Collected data

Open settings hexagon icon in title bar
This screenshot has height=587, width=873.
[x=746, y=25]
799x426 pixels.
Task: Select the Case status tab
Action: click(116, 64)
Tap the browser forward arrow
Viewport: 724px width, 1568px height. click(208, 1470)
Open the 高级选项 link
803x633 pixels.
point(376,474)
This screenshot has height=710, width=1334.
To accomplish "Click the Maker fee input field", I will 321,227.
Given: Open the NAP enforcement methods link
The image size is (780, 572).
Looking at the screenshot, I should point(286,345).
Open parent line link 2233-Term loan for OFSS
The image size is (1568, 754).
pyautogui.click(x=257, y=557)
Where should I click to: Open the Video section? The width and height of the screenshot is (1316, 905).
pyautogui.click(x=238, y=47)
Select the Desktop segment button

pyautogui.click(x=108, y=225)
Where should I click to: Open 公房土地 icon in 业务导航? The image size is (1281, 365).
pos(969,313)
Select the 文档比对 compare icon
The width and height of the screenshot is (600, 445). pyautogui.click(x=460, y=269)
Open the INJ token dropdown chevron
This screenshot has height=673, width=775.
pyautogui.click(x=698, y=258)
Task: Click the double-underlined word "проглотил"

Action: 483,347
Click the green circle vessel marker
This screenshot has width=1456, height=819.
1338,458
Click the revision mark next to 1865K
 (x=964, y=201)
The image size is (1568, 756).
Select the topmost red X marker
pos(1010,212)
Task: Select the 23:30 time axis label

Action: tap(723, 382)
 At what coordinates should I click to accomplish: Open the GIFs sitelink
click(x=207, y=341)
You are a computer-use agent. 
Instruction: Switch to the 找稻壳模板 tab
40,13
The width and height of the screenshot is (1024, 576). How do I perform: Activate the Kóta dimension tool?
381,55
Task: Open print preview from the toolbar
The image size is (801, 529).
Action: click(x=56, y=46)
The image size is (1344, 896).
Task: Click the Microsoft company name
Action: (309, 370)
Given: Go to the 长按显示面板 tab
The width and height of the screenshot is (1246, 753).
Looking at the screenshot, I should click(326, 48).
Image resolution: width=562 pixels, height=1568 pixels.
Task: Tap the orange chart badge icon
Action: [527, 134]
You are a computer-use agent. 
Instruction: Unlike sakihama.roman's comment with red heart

TO DO
From the records above, print only the lines between the one holding "Task: Click the double-underlined" and the one holding "Given: Go to the 长按显示面板 tab", inclusive, exactly as they stand.

RESPONSE BOX
Task: Click the double-underlined word "проглотил"

Action: 483,347
Click the green circle vessel marker
This screenshot has width=1456, height=819.
1338,458
Click the revision mark next to 1865K
 (x=964, y=201)
The image size is (1568, 756).
Select the topmost red X marker
pos(1010,212)
Task: Select the 23:30 time axis label

Action: tap(723, 382)
 At what coordinates should I click to accomplish: Open the GIFs sitelink
click(x=207, y=341)
You are a computer-use agent. 
Instruction: Switch to the 找稻壳模板 tab
40,13
The width and height of the screenshot is (1024, 576). How do I perform: Activate the Kóta dimension tool?
381,55
Task: Open print preview from the toolbar
The image size is (801, 529).
Action: click(x=56, y=46)
The image size is (1344, 896).
Task: Click the Microsoft company name
Action: (309, 370)
Given: Go to the 长按显示面板 tab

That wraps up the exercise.